Cette
le 21 Mars 1915
Villa
de Suède
Mon fils chéri bien aimé
Ces lignes ne te parviendront peut être jamais car on ne
sait pas plus à Avignon ton affectation que moi-même ne la sait, mais il faut
que je t’écrive, je ne puis autrement, il y a huit jours que je n’ai pu le
faire et Dieu sait ce que cela est dur.
Je t’ai suivi
heure par heure moments après moments dans ce long et fatiguant voyage et je
puis t’assurer mon Jean que je ne cesse de penser à toi une seule minute du jour.
Nos pensées se croisent n’est ce pas mon bien aimé car je sais surement aussi
que tu es auprès de ta mère autant qu’il est possible et Dieu est avec toi.
En ce matin ta
troisième carte daté du 15 Lundi ; arrivée deux jours après celle du 16
m’annonçant ton arrivée le 12 M. au point de débarquement et j’attends
impatiemment des détails et surtout ton adresse pr t ecrire et t’envoyer
quelques provisions.
Nous sommes
cette après-midi à la villa très tranquillement ou je vais faire quelques
lettres retardées par ton départ qui m’a laissée un peu désemparée.
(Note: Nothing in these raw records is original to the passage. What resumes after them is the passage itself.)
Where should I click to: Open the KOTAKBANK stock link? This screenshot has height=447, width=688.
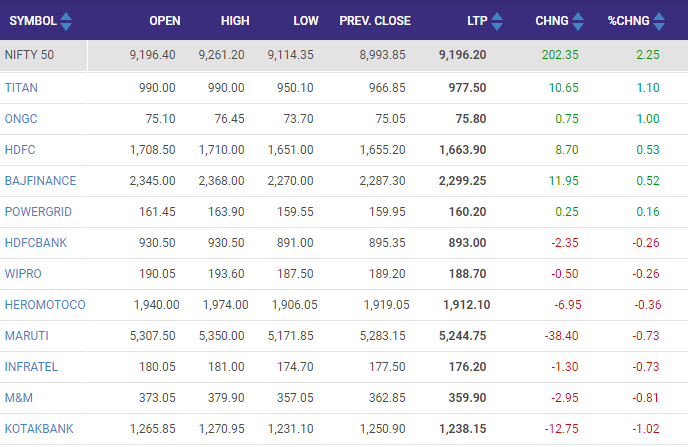point(39,429)
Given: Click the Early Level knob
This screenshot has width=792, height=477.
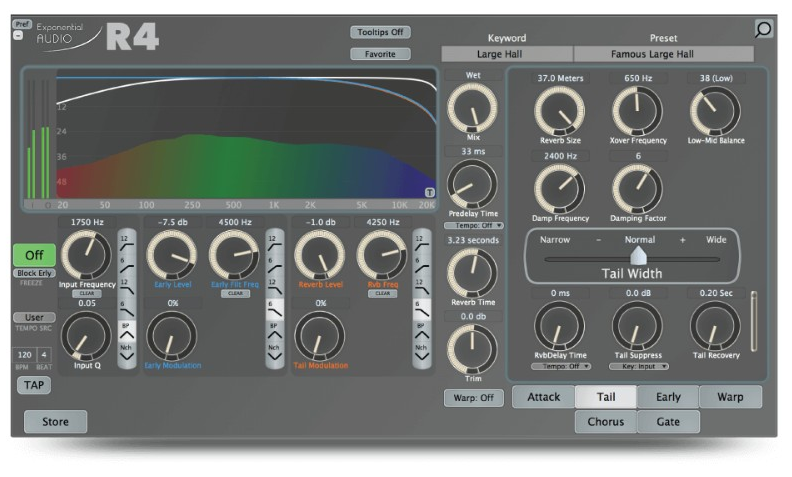Looking at the screenshot, I should [170, 254].

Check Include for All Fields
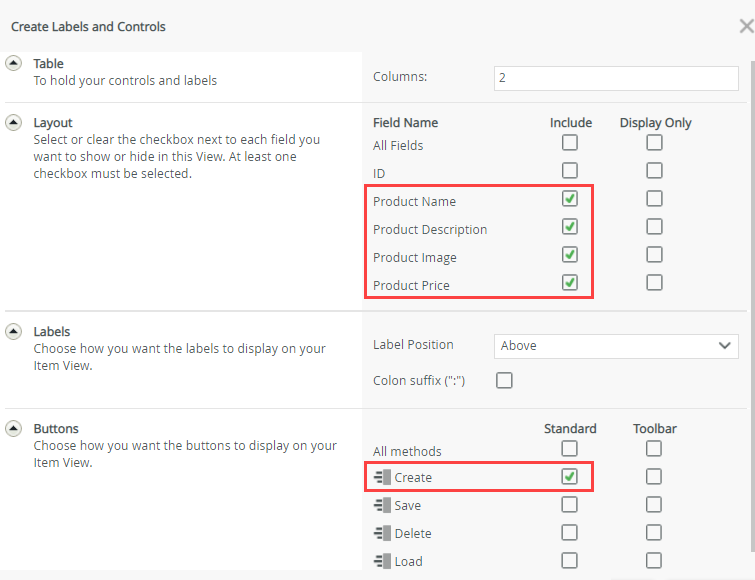pyautogui.click(x=570, y=143)
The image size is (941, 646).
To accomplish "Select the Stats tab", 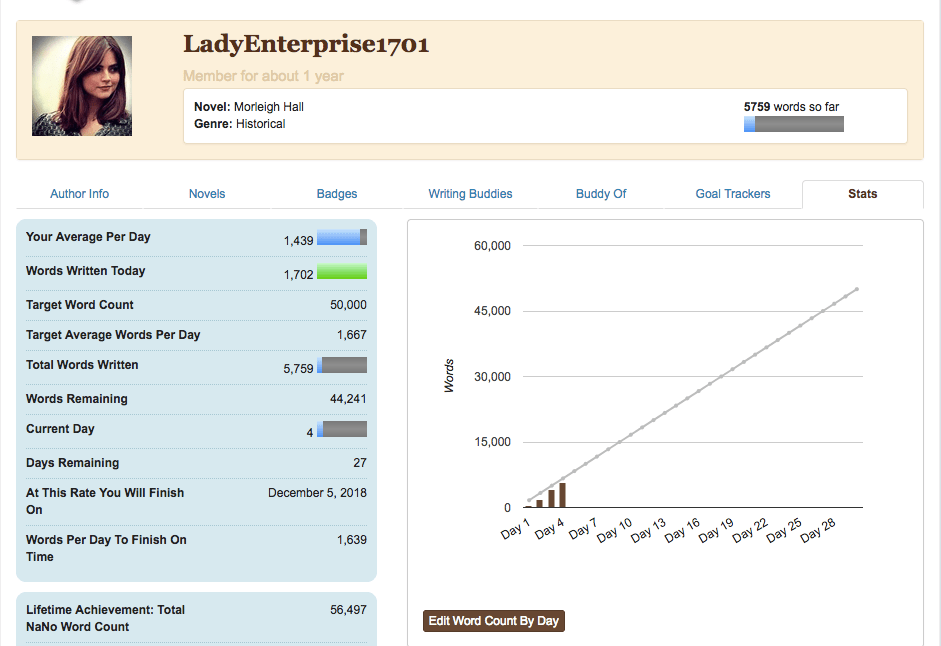I will [x=862, y=194].
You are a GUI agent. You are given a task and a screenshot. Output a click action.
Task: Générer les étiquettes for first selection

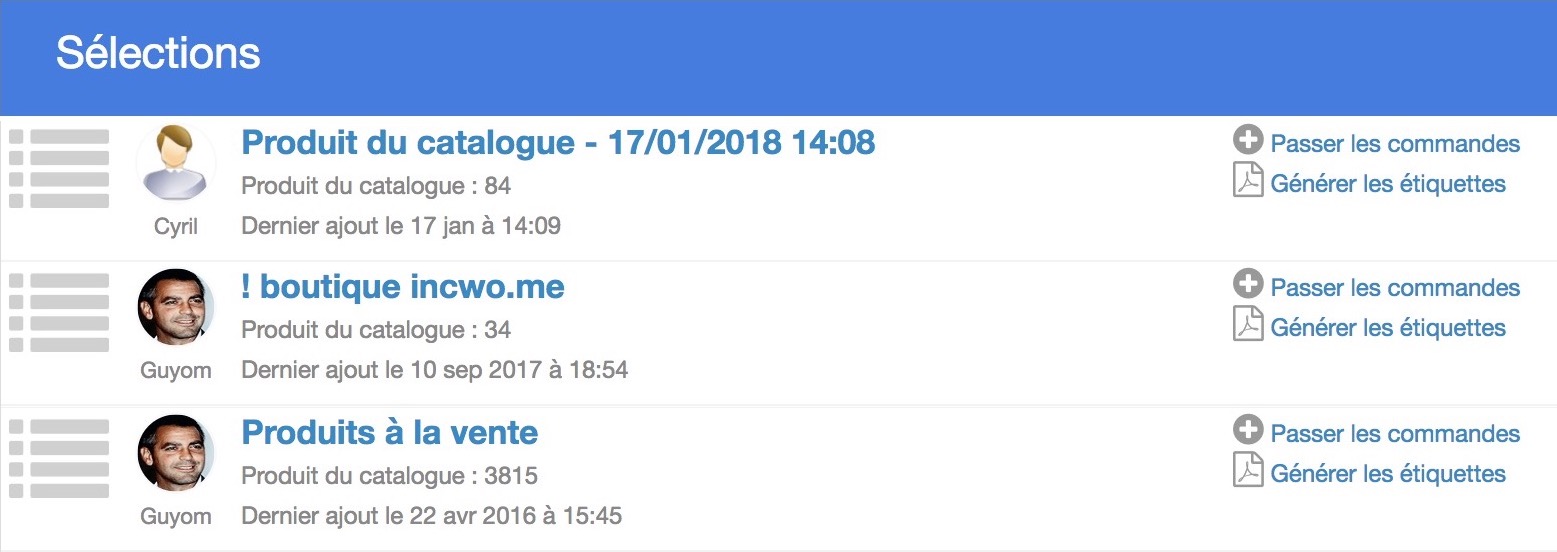click(x=1388, y=184)
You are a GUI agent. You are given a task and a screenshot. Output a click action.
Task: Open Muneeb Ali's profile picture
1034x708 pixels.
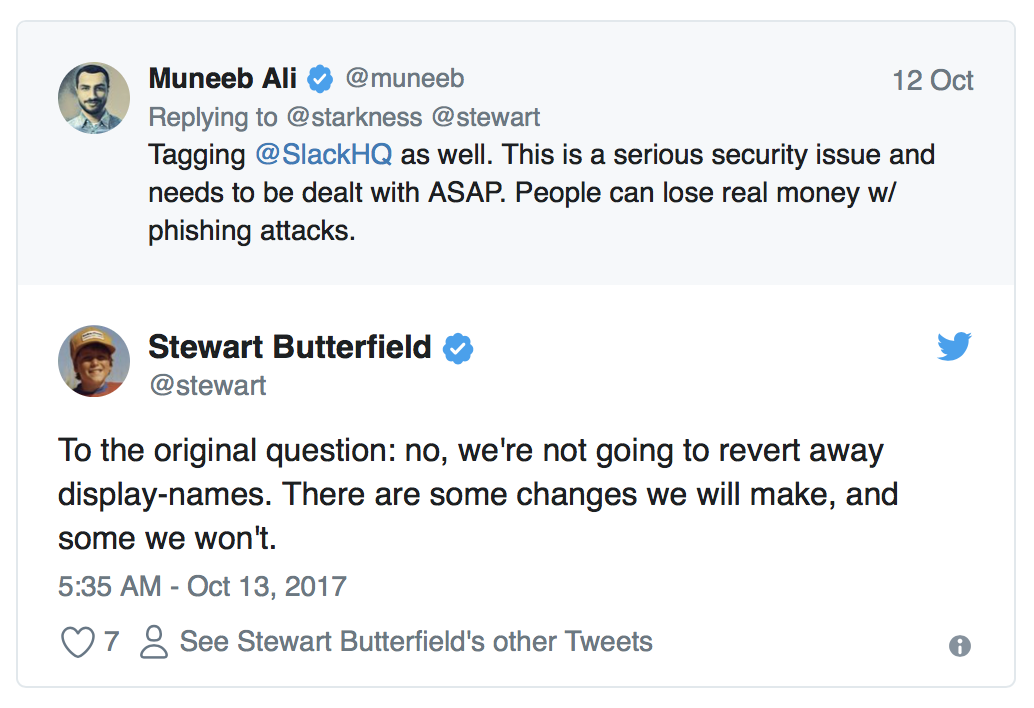[x=93, y=97]
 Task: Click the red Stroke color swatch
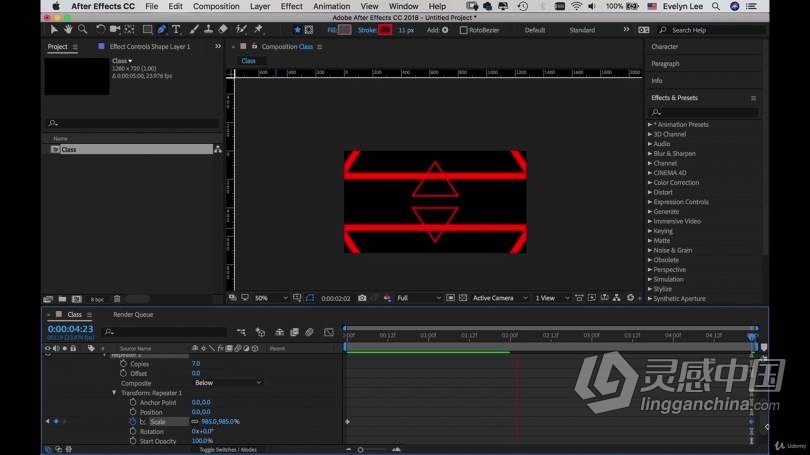click(385, 30)
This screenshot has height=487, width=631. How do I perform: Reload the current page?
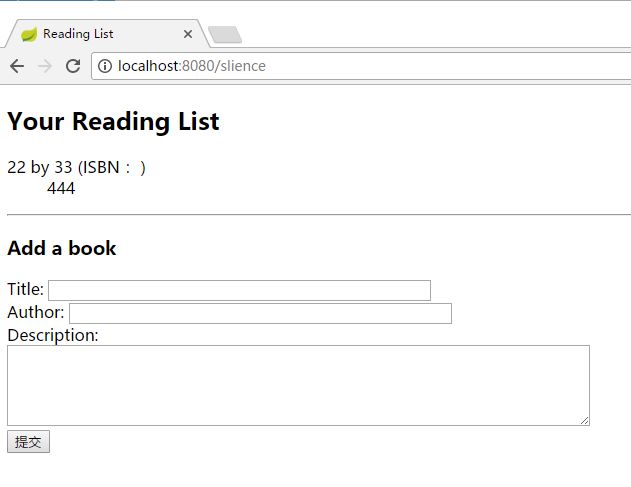(x=73, y=66)
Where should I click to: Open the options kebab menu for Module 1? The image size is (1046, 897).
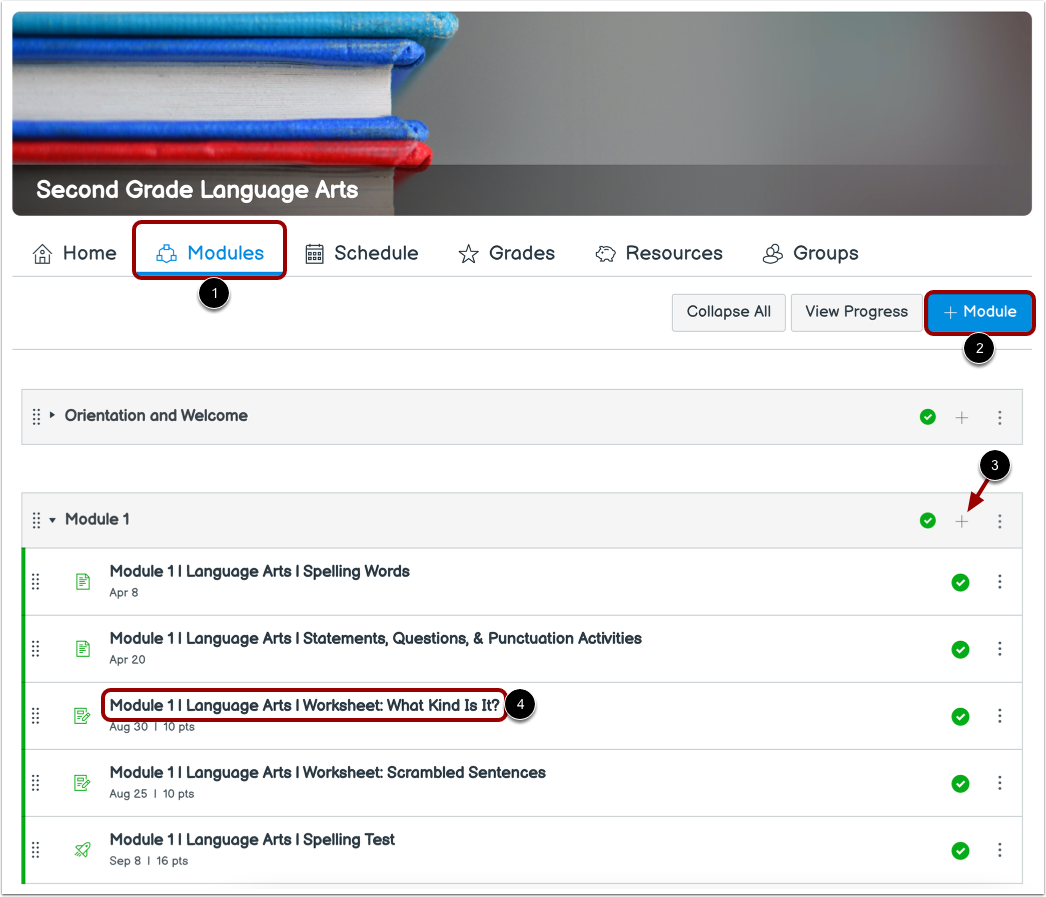(1000, 520)
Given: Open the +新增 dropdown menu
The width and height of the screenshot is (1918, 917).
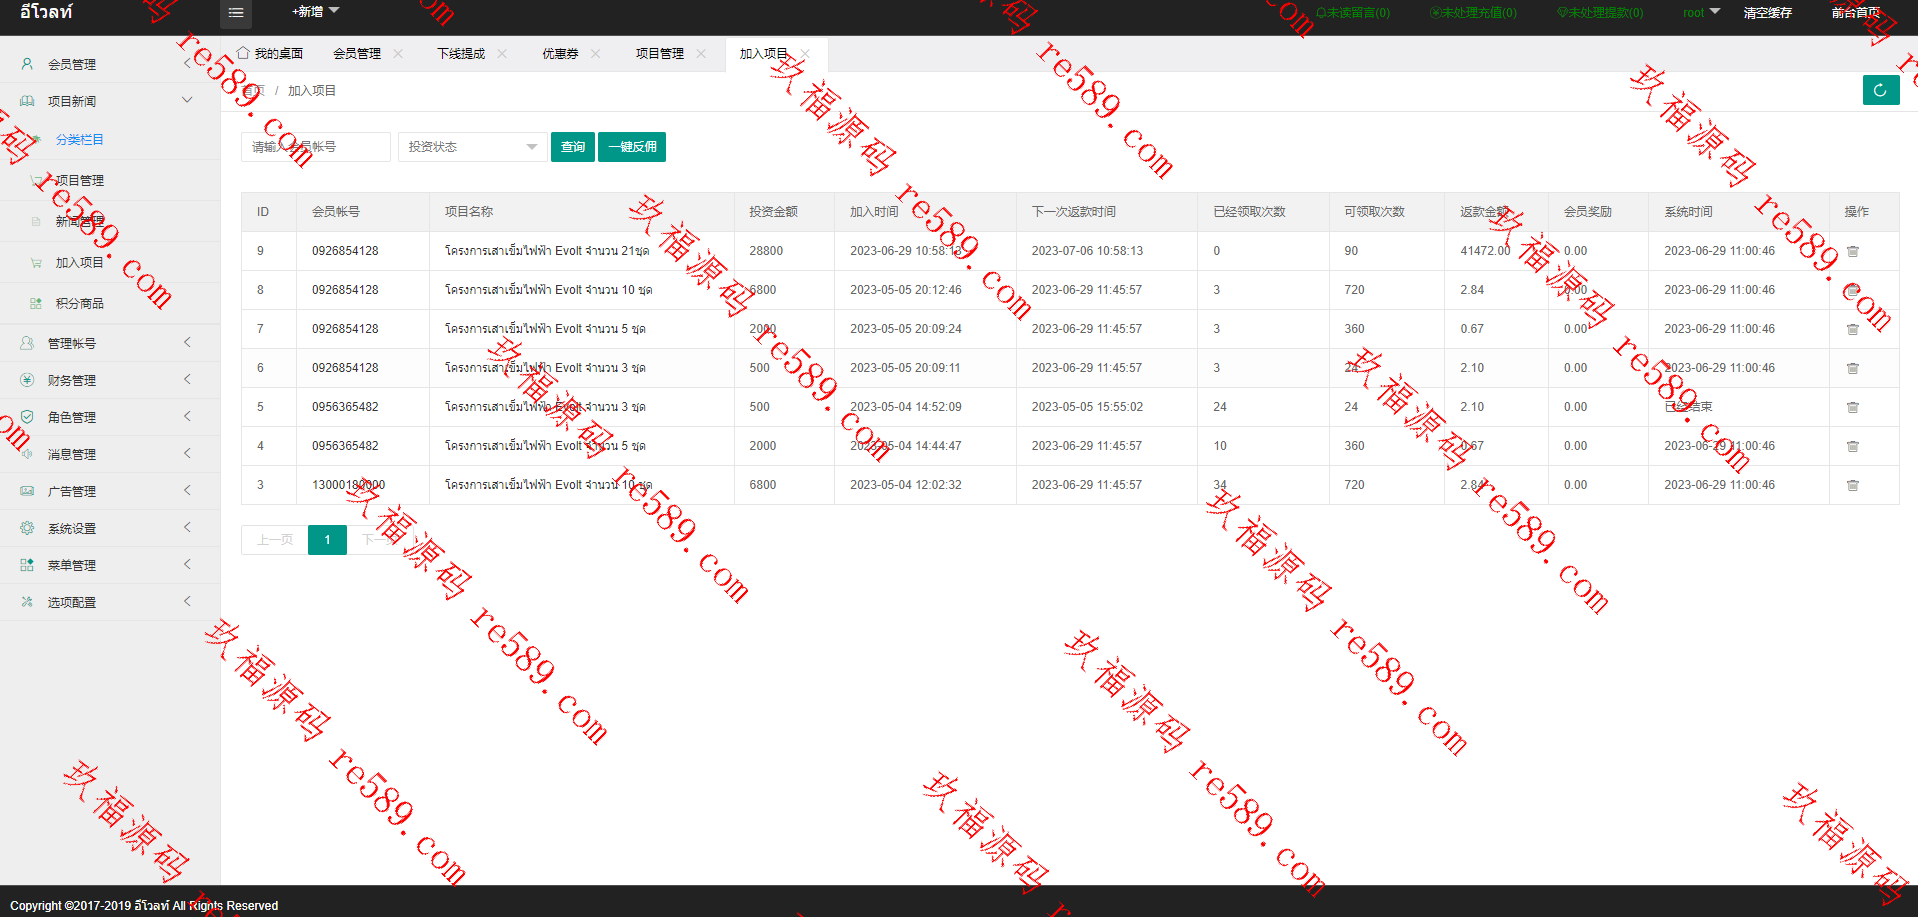Looking at the screenshot, I should (315, 12).
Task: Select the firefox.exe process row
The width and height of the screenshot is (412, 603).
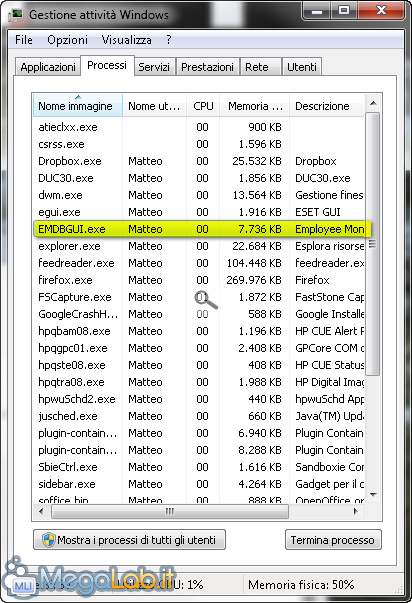Action: [198, 280]
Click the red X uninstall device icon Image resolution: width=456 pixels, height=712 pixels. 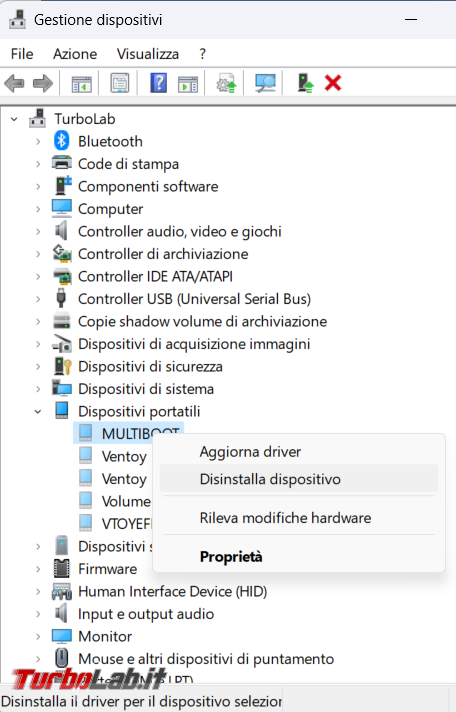point(333,83)
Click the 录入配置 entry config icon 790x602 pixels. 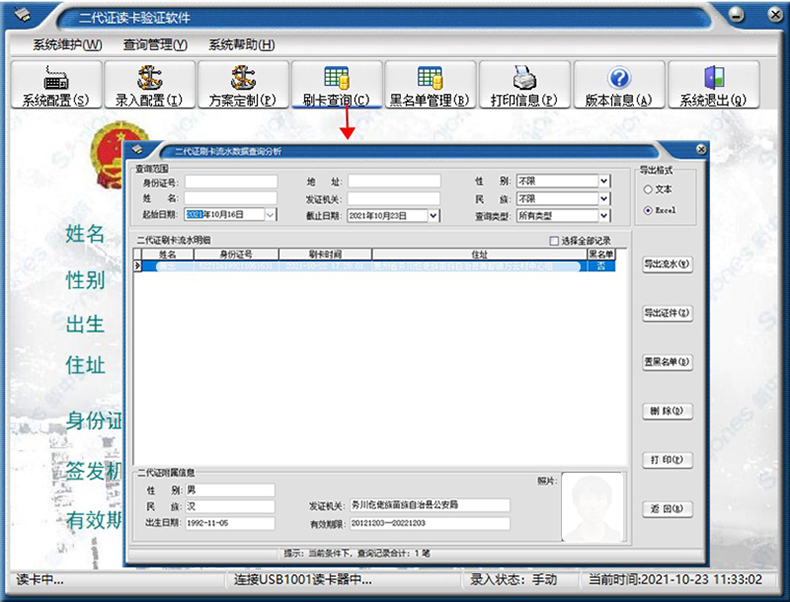(x=149, y=78)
C’était
prévu n’est ce pas. Mais ce n’était pas là et maintenant le moment est
arrivé ! Et je prie Dieu de toute mon âme à tout instant pr qu’il te donne
force courage endurance et pr qu’il te garde de tout mal… comme je te le disais
dans une précédente lettre. Je veux certainement que tu fasses ton devoir et
cela je sais que tu le feras mais je te demande mon bien aimé Jean, de ne pas
t’exposer inutilement et de te garder à ma tendresse.
J’ai eu une
bonne lettre de tante Fanny qui attend ton adresse impatiemment. Quand tu le
pourras envoie lui une carte, tu sais elle t’aime bien… Dis moi ce qui te
manque ? As-tu pris tes jumelles.
Il y a au
Lazaret un sergent du 132ème qui me lit des lettres touchantes de
son lieutenant. J’espère que tu rencontreras beaucoup de braves et de vaillants
aussi qui t’aideront aux heures difficiles, surtout que tu n’aies pas à souffrir
trop cruellement de ton isolement. Je supplie Dieu qu’il en soit ainsi.
Suzie est revenue
bien heureuse de t’avoir embrassé et maintenant je l’envie, de toute mon âme,
mais tout est bien aussi puisque tu ne le désirais pas, ce que j’ai compris.
J’ai appris ce
matin par le journal la mort de Jules Binet. Je plains bien Gabrielle [Leenhardt, cousine germaine de Mathilde] mais pr
lui c’est une délivrance.
As-tu su que un
de nos croiseurs a été coulé dans les Dardanelles Le Bouvet et le Irresistible Gaulois
hors de combat.
Je ne t’écris
pas longuement n’étant pas sûre que ces lignes te parviendront. J’espère
pouvoir le faire longuement un de ces jours. Je veux t’embrasse mon aimé et aussi
je te serre en pensée sur mon cœur en te recommandant à notre Père céleste.